Materials and methods
Treatment with hot water: RSD-affected seed cane pieces of several lengths from commercial varieties cultivated in the zone were treated with hot water at different temperatures to eliminate bacteria.
Thermal treatment and meristem tip culture: cane buds affected by different pathogens were treated by a combined system in which single eyes are treated with hot water (51°C) for 1 h, germinated, grown at a constant 41°C for 20-25 days with 12-h cycles of fluorescent light, and then cultivated in vitro using a system developed by Moreno & Victoria .
Cleaning of variety BJ 68-08: the methods above were then applied to the variety BJ 68-08 which has been grown commercially at the Mayagüez Sugar Mill for 10 years.
Cane production decreased by 0.5 tons cane per hectare per month (TCHM) with each ratoon over a period of seven crop cycles. At the time of the seventh harvest there was an average of 100% incidence of RSD and production of 5.4 TCHM. Consequently, some seed-cane pieces (40-50 cm long) from this field were treated with hot water to establish a new field.
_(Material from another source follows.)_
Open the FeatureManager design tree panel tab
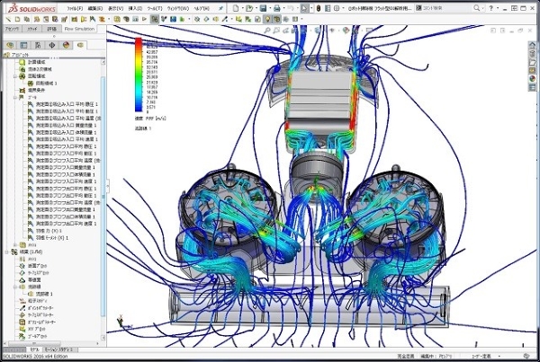The image size is (540, 362). 10,44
Another part of the planting material was treated as follows: single eyes were treated with hot water, then germinated plants were grown at 41°C for 20 days, with 12-h cycles of fluorescent light and then meristem tip culture and in vitro multiplication to obtain sufficient material for establishing a commercial field.
Results and conclusions
Treatment with hot water: marked differences were noticed in the growth and development of healthy and RSD-affected plants, confirming the importance of planting disease-free seed-cane setts when establishing new commercial fields.
Thermal treatment and meristem tip culture: it was possible to produce disease-free plants, eliminating several pathogens from the cane tissue (e.g. chlorotic streak, SCMV, LSD and RSD).
Cleaning of variety BJ 68-08: the commercial field established with seed-cane pieces treated only with hot water had 20% incidence of RSD at 8 months of age and a production of 7.5 TCHM at harvest. The other field established with planting material that received the combined hot-water treatment of single eyes, growth at 41°C and meristem tip culture had 0% RSD incidence and produced 10.7 TCHM, almost twice that of the original field.
These results demonstrate that the combined system eliminated not only RSD but also other cane pathogens, resulting in the significant increase in production obtained in the experiments.
1. Ricaud C, Egan BT, Gillaspie AG Jr, Hughes CG, eds, 1989. Diseases of Sugarcane: Major Diseases. Elsevier, Amsterdam, pp. 59-80.
2. Moreno B, Victoria JI, 1991. Proceedings of the 12th Congress of the Asociación Colombiana de Fitopatología - ASCOLFI, Manizales, Caldas, Colombia, p. 76.